Je sacrifie la première au profit d’un petit tour à la Librairie des éditions Acte Sud, passage obligé que je ne veux pas risquer de manquer avant mon départ, mais aussi de crainte – je l’avoue – de me retrouver devant un cours de linguistique comparée anglais-français. Je privilégie donc la seconde, et ne le regrette pas ! En effet, Jean-Pierre Minaudier est une sorte d’ovni inclassable. Historien au départ mais aussi professeur de basque et d’estonien, il est une sorte de fou des langues, dont il possède plus d’un millier de grammaires et manuels (véridique !). Son débit de parole est aussi vertigineux que le nombre de langues auxquelles il s’intéresse et que celui des exemples de curiosités linguistiques issus des quatre coins de la planète. Pour lui, « la grammaire tient du rêve et de la poésie », comme il l’écrit dans son livre Poésie du gérondif. Quant au basque, aspirer à le maîtriser est à Minaudier ce qu’escalader l’Everest est à l’alpiniste. Son tour du monde nous conduit de Papouasie en Amazonie, en passant bien sûr par le Pays basque et l’Estonie. Les différences de régime des temps entre langues indoeuropéennes ne sont rien en comparaison de celles qui les séparent des langues dites exotiques. Comme le guarani et son frustratif , un suffixe qui, accolé au mot époux, par exemple, permet d’exprimer en un seul mot une formule telle que «celui qui devait être mon époux mais ne l’est pas devenu». Dans d’autres langues amazoniennes, de simples morphèmes permettent de signifier la source de l’information énoncée, ce que le français serait contraint de formuler comme suit : j’ai vu que…, on m’a dit que…, j’ai rêvé que…, j’ai déduit que… En Asie, le mian de Papouasie compte six formes du passé qui incluent l’adverbe de temps. Quant au thaï, il est totalement dépourvu de marqueurs temporels, laissant le traducteur occidental seul avec le contexte et son imagination.

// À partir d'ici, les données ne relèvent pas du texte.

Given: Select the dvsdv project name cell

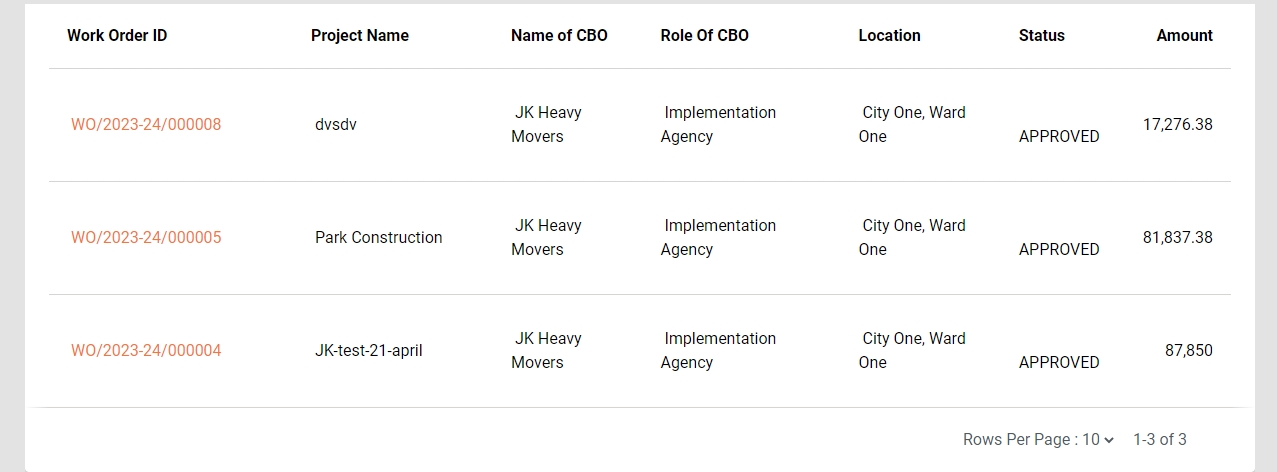Looking at the screenshot, I should click(336, 125).
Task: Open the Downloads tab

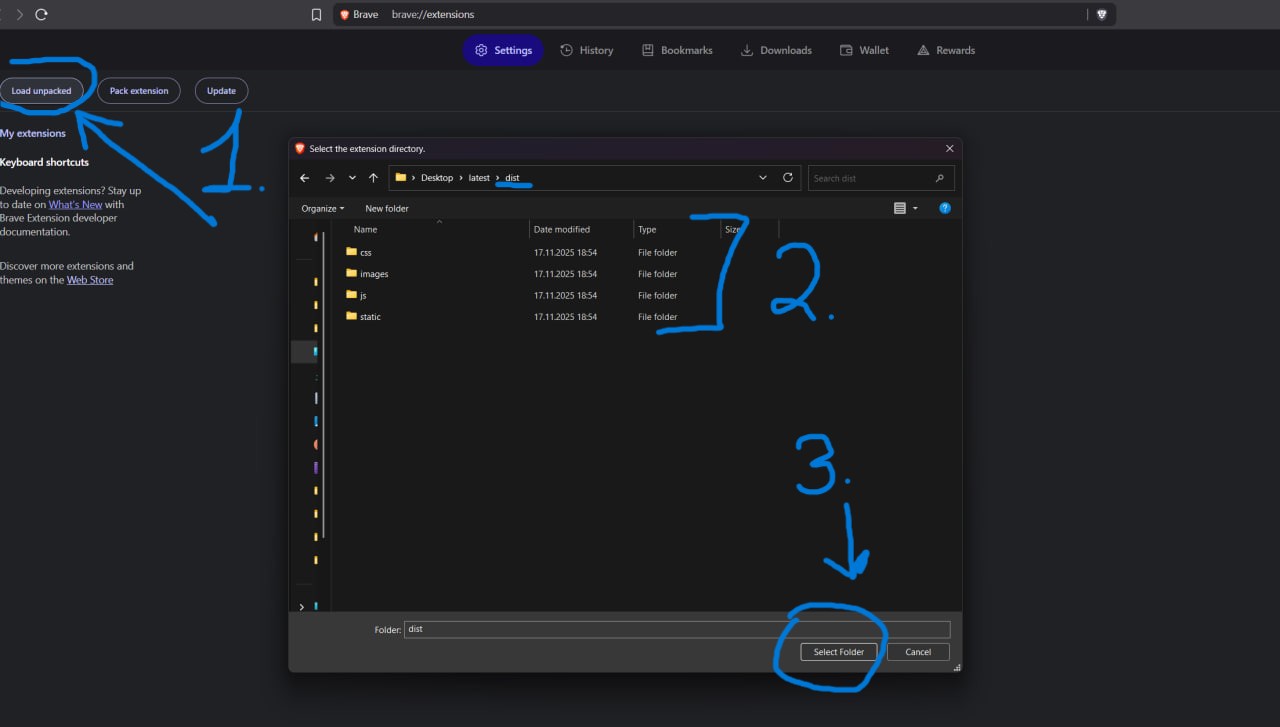Action: 776,50
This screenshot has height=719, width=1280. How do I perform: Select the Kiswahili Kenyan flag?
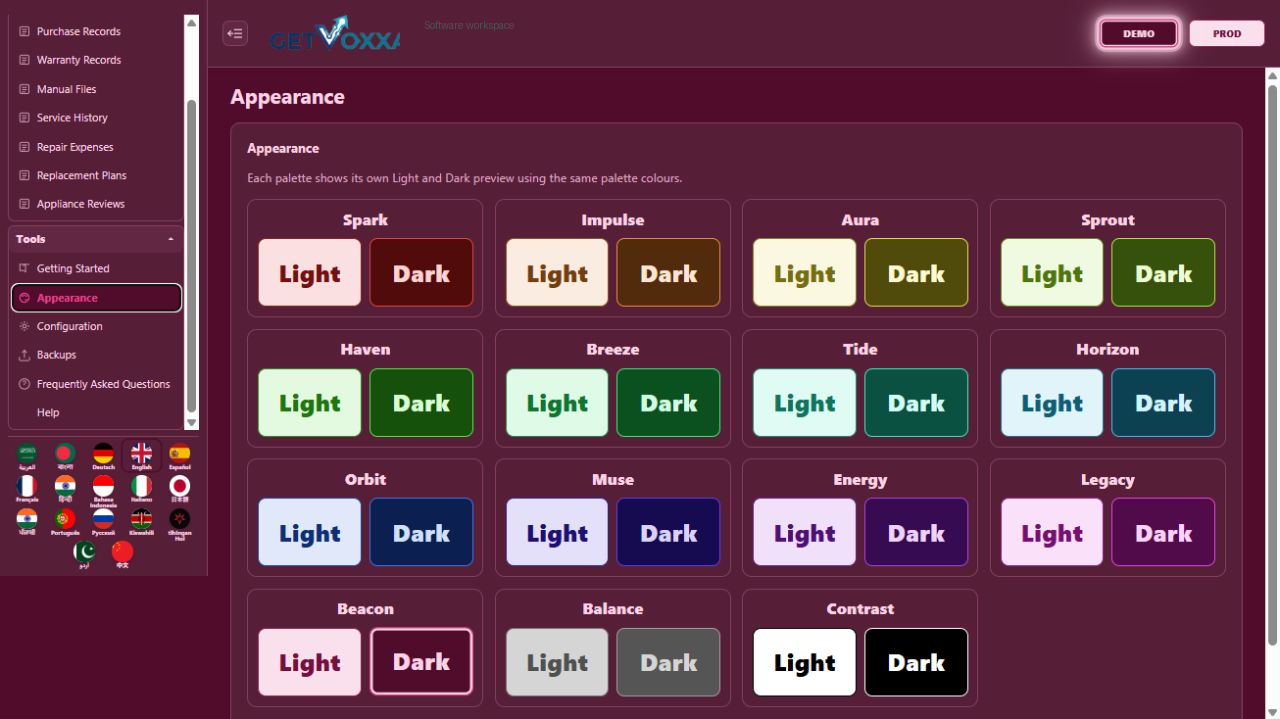141,522
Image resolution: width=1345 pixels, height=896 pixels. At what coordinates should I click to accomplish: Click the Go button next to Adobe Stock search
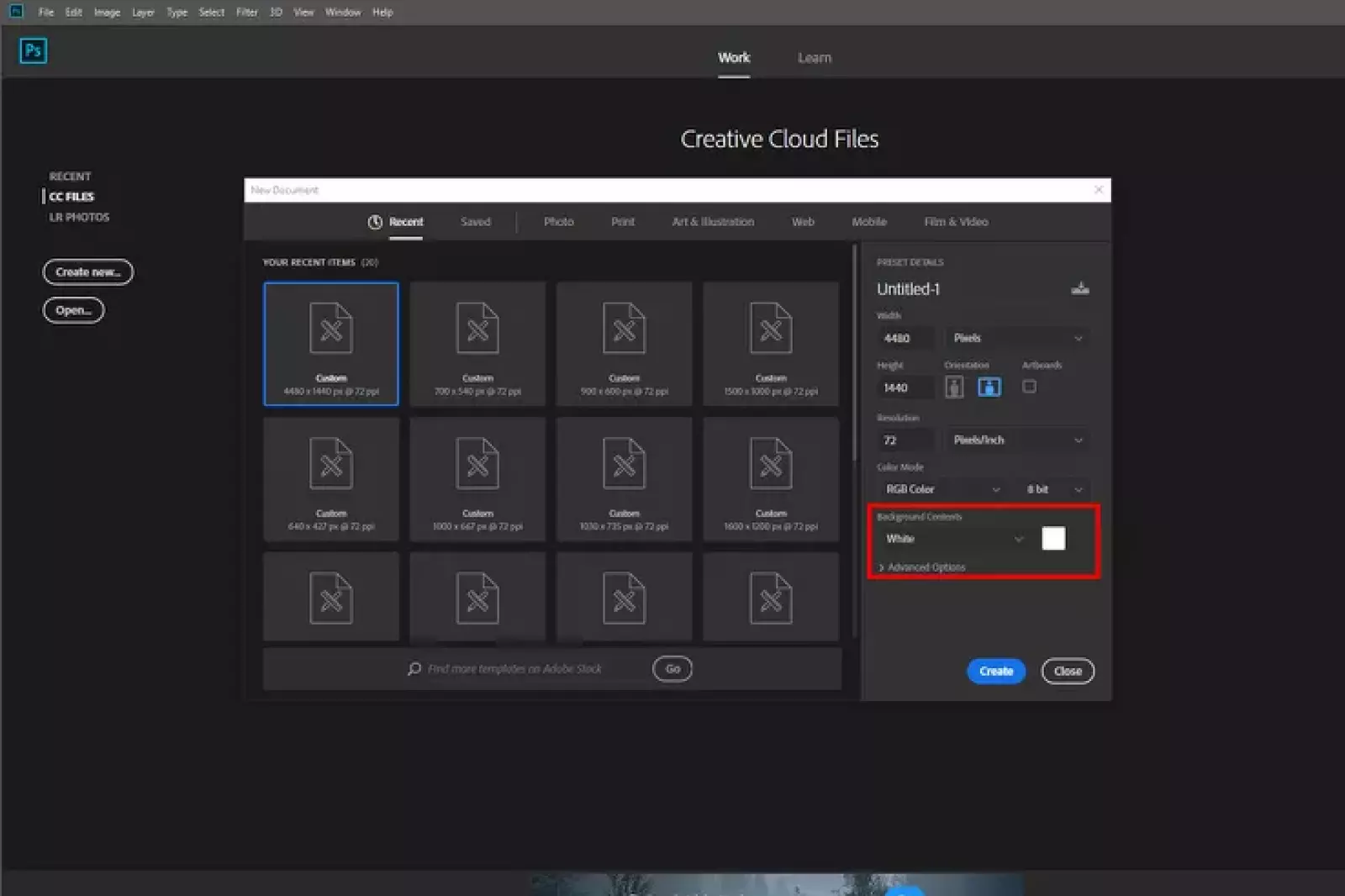point(671,668)
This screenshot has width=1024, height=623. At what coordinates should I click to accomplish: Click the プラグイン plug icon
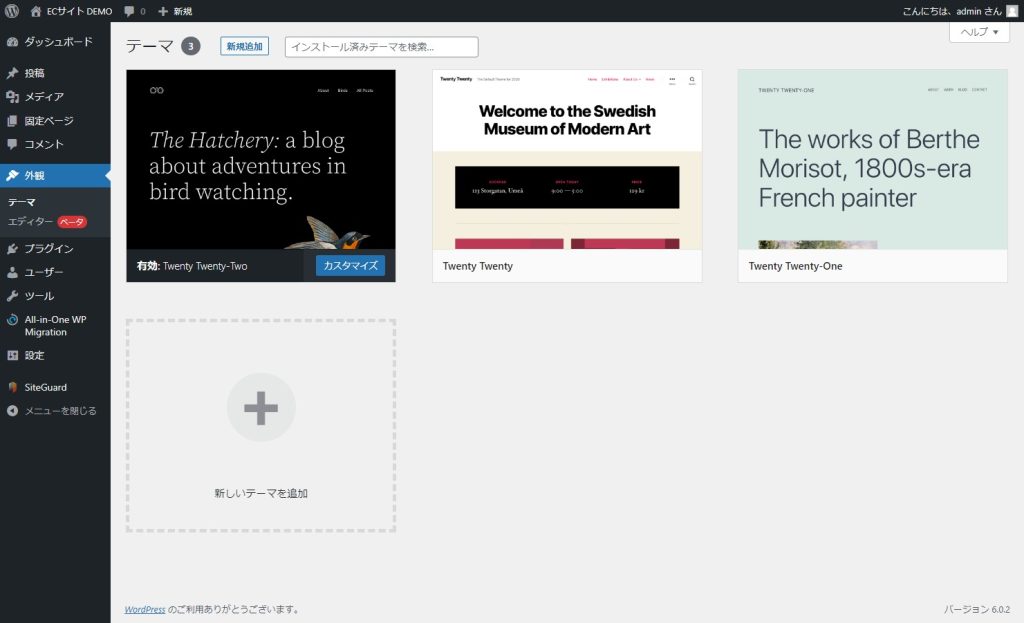(x=12, y=249)
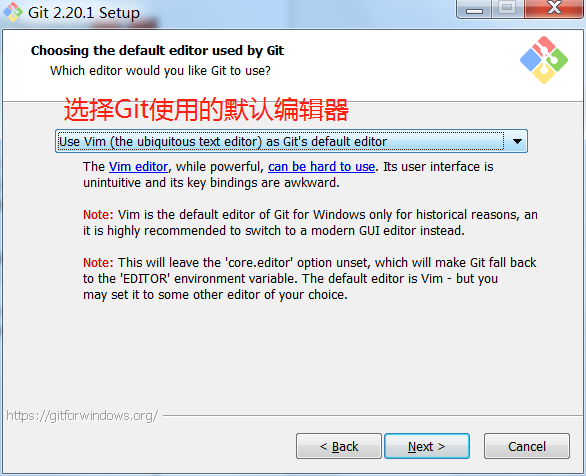Click the 'Choosing the default editor' heading
The width and height of the screenshot is (586, 476).
pyautogui.click(x=157, y=50)
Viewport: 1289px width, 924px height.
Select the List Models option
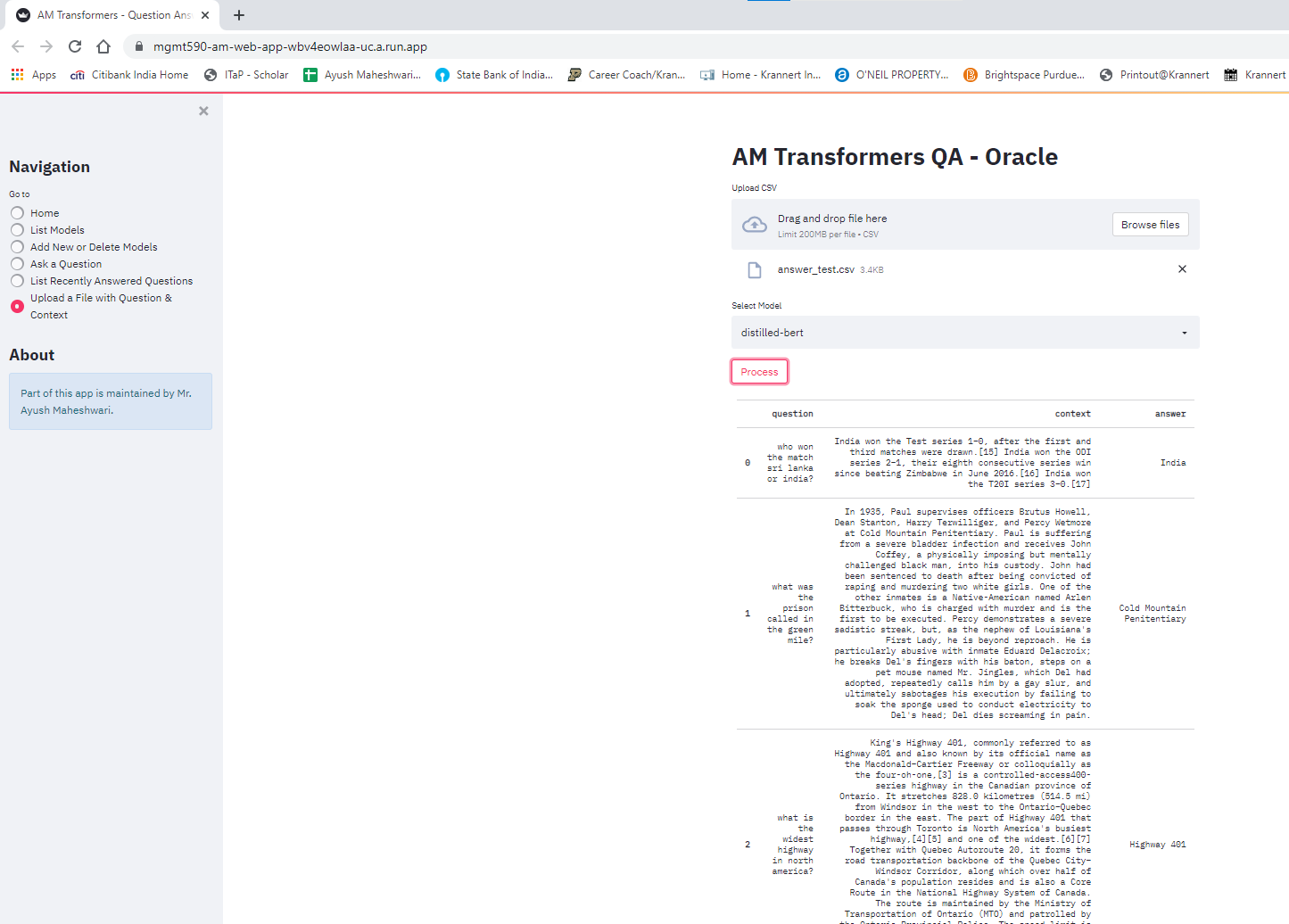(x=16, y=229)
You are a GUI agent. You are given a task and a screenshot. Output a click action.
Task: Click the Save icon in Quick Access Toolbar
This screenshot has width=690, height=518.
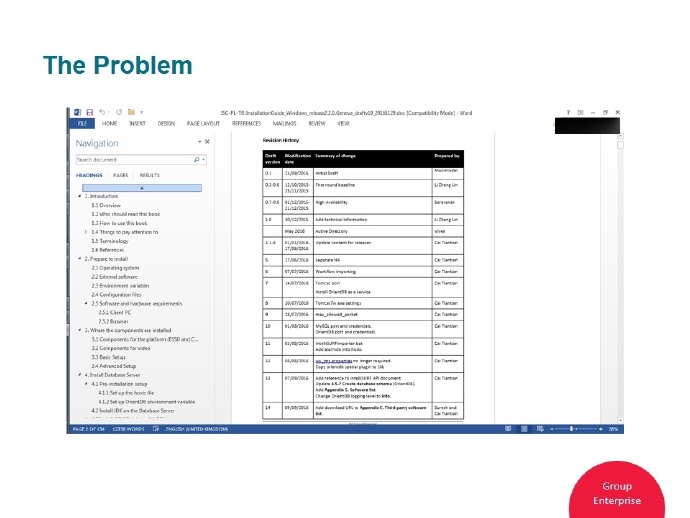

On peut mesurer les limites de la traduction à partir de ces langues, en poésie de surcroît… Tout cela nous fournit tout d’abord un bel antidote contre l’ethnocentrisme et nous force à accepter que lorsque les outils sont à ce point différents, il faut savoir lâcher prise, renoncer à tout dire au risque de sacrifier la poésie et l’étrangeté sur l’autel de la précision.
(A suivre!)
Cristina López Devaux
(École de Traduction et Interprétation ISTI-Cooremans, ULB)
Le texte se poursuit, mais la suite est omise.